Stored items:
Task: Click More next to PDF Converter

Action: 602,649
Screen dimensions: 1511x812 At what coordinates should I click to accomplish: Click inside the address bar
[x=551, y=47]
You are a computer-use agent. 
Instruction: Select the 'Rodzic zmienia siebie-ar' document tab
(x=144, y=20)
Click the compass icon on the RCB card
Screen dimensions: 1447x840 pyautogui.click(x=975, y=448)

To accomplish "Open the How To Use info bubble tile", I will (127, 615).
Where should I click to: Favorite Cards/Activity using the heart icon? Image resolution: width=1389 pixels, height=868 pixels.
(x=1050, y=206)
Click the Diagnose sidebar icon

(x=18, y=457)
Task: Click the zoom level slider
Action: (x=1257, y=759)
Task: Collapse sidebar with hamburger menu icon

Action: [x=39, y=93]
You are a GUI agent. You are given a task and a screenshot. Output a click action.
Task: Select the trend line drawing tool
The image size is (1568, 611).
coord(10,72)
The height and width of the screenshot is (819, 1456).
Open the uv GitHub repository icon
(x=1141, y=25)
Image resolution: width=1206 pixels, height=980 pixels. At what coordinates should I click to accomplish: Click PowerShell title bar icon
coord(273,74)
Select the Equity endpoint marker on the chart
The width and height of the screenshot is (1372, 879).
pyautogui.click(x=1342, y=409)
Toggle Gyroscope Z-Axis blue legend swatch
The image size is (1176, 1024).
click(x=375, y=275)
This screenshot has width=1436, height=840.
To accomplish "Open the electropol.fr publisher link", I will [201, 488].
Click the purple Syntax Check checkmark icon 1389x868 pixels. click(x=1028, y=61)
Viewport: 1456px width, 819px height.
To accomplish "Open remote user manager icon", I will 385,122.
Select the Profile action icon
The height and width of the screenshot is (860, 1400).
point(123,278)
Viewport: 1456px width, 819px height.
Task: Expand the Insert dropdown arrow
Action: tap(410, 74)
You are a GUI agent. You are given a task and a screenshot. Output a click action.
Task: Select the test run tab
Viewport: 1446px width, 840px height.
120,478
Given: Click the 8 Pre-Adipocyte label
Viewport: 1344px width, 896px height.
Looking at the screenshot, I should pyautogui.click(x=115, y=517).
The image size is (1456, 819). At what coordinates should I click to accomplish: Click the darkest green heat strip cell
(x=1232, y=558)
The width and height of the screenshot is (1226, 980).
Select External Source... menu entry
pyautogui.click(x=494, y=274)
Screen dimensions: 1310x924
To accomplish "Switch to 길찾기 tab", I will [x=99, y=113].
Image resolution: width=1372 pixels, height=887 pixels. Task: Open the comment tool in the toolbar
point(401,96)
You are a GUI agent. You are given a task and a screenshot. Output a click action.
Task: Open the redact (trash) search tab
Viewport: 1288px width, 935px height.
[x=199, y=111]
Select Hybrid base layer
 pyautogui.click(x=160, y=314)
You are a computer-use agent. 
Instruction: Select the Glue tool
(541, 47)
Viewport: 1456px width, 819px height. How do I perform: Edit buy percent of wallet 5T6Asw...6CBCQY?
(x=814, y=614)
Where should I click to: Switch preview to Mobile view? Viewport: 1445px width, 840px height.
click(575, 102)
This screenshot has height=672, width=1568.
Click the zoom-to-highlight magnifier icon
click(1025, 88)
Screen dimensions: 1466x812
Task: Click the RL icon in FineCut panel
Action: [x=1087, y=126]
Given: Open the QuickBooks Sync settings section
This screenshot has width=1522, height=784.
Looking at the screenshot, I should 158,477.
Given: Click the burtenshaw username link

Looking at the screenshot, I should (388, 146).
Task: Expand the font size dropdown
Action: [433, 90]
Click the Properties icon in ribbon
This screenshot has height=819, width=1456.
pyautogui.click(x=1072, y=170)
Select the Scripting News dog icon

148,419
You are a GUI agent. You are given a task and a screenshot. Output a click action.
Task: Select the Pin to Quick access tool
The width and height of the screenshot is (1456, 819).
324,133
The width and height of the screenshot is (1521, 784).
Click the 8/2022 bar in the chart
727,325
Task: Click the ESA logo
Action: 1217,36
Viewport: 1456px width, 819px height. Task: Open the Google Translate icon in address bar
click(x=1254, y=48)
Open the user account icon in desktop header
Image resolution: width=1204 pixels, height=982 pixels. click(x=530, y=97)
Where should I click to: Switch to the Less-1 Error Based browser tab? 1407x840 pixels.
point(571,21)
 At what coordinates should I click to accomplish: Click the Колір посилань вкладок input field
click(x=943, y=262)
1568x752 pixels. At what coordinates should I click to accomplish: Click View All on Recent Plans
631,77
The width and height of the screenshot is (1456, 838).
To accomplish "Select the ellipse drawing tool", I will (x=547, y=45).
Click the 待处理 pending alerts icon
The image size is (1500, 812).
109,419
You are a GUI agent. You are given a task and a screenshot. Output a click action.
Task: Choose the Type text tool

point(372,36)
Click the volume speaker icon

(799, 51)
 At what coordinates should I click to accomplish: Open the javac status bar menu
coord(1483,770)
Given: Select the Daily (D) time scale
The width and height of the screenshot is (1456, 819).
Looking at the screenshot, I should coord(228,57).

▶ What you have to do: Nothing in the records may change; output all of them exactly.

▶ Answer to the problem:
Task: Click More next to PDF Converter

Action: 602,649
Screen dimensions: 1511x812 At what coordinates should I click to accomplish: Click inside the address bar
[x=551, y=47]
You are a computer-use agent. 
Instruction: Select the 'Rodzic zmienia siebie-ar' document tab
(x=144, y=20)
Click the compass icon on the RCB card
Screen dimensions: 1447x840 pyautogui.click(x=975, y=448)

To accomplish "Open the How To Use info bubble tile", I will (127, 615).
Where should I click to: Favorite Cards/Activity using the heart icon? Image resolution: width=1389 pixels, height=868 pixels.
(x=1050, y=206)
Click the Diagnose sidebar icon

(x=18, y=457)
Task: Click the zoom level slider
Action: (x=1257, y=759)
Task: Collapse sidebar with hamburger menu icon

Action: [x=39, y=93]
You are a GUI agent. You are given a task and a screenshot. Output a click action.
Task: Select the trend line drawing tool
The image size is (1568, 611).
coord(10,72)
The height and width of the screenshot is (819, 1456).
Open the uv GitHub repository icon
(x=1141, y=25)
Image resolution: width=1206 pixels, height=980 pixels. At what coordinates should I click to accomplish: Click PowerShell title bar icon
coord(273,74)
Select the Equity endpoint marker on the chart
The width and height of the screenshot is (1372, 879).
pyautogui.click(x=1342, y=409)
Toggle Gyroscope Z-Axis blue legend swatch
The image size is (1176, 1024).
click(x=375, y=275)
This screenshot has width=1436, height=840.
To accomplish "Open the electropol.fr publisher link", I will [201, 488].
Click the purple Syntax Check checkmark icon 1389x868 pixels. click(x=1028, y=61)
Viewport: 1456px width, 819px height.
To accomplish "Open remote user manager icon", I will 385,122.
Select the Profile action icon
The height and width of the screenshot is (860, 1400).
point(123,278)
Viewport: 1456px width, 819px height.
Task: Expand the Insert dropdown arrow
Action: tap(410, 74)
You are a GUI agent. You are given a task and a screenshot. Output a click action.
Task: Select the test run tab
Viewport: 1446px width, 840px height.
120,478
Given: Click the 8 Pre-Adipocyte label
Viewport: 1344px width, 896px height.
Looking at the screenshot, I should pyautogui.click(x=115, y=517).
The image size is (1456, 819). At what coordinates should I click to accomplish: Click the darkest green heat strip cell
(x=1232, y=558)
The width and height of the screenshot is (1226, 980).
Select External Source... menu entry
pyautogui.click(x=494, y=274)
Screen dimensions: 1310x924
To accomplish "Switch to 길찾기 tab", I will [x=99, y=113].
Image resolution: width=1372 pixels, height=887 pixels. Task: Open the comment tool in the toolbar
point(401,96)
You are a GUI agent. You are given a task and a screenshot. Output a click action.
Task: Open the redact (trash) search tab
Viewport: 1288px width, 935px height.
[x=199, y=111]
Select Hybrid base layer
 pyautogui.click(x=160, y=314)
You are a computer-use agent. 
Instruction: Select the Glue tool
(541, 47)
Viewport: 1456px width, 819px height. How do I perform: Edit buy percent of wallet 5T6Asw...6CBCQY?
(x=814, y=614)
Where should I click to: Switch preview to Mobile view? Viewport: 1445px width, 840px height.
click(575, 102)
This screenshot has height=672, width=1568.
Click the zoom-to-highlight magnifier icon
click(1025, 88)
Screen dimensions: 1466x812
Task: Click the RL icon in FineCut panel
Action: [x=1087, y=126]
Given: Open the QuickBooks Sync settings section
This screenshot has width=1522, height=784.
Looking at the screenshot, I should 158,477.
Given: Click the burtenshaw username link

Looking at the screenshot, I should (388, 146).
Task: Expand the font size dropdown
Action: [433, 90]
Click the Properties icon in ribbon
This screenshot has height=819, width=1456.
pyautogui.click(x=1072, y=170)
Select the Scripting News dog icon

148,419
You are a GUI agent. You are given a task and a screenshot. Output a click action.
Task: Select the Pin to Quick access tool
The width and height of the screenshot is (1456, 819).
324,133
The width and height of the screenshot is (1521, 784).
Click the 8/2022 bar in the chart
727,325
Task: Click the ESA logo
Action: 1217,36
Viewport: 1456px width, 819px height. Task: Open the Google Translate icon in address bar
click(x=1254, y=48)
Open the user account icon in desktop header
Image resolution: width=1204 pixels, height=982 pixels. click(x=530, y=97)
Where should I click to: Switch to the Less-1 Error Based browser tab? 1407x840 pixels.
point(571,21)
 At what coordinates should I click to accomplish: Click the Колір посилань вкладок input field
click(x=943, y=262)
1568x752 pixels. At what coordinates should I click to accomplish: Click View All on Recent Plans
631,77
The width and height of the screenshot is (1456, 838).
To accomplish "Select the ellipse drawing tool", I will (x=547, y=45).
Click the 待处理 pending alerts icon
The image size is (1500, 812).
109,419
You are a GUI agent. You are given a task and a screenshot. Output a click action.
Task: Choose the Type text tool

point(372,36)
Click the volume speaker icon

(799, 51)
 At what coordinates should I click to accomplish: Open the javac status bar menu
coord(1483,770)
Given: Select the Daily (D) time scale
The width and height of the screenshot is (1456, 819).
Looking at the screenshot, I should coord(228,57).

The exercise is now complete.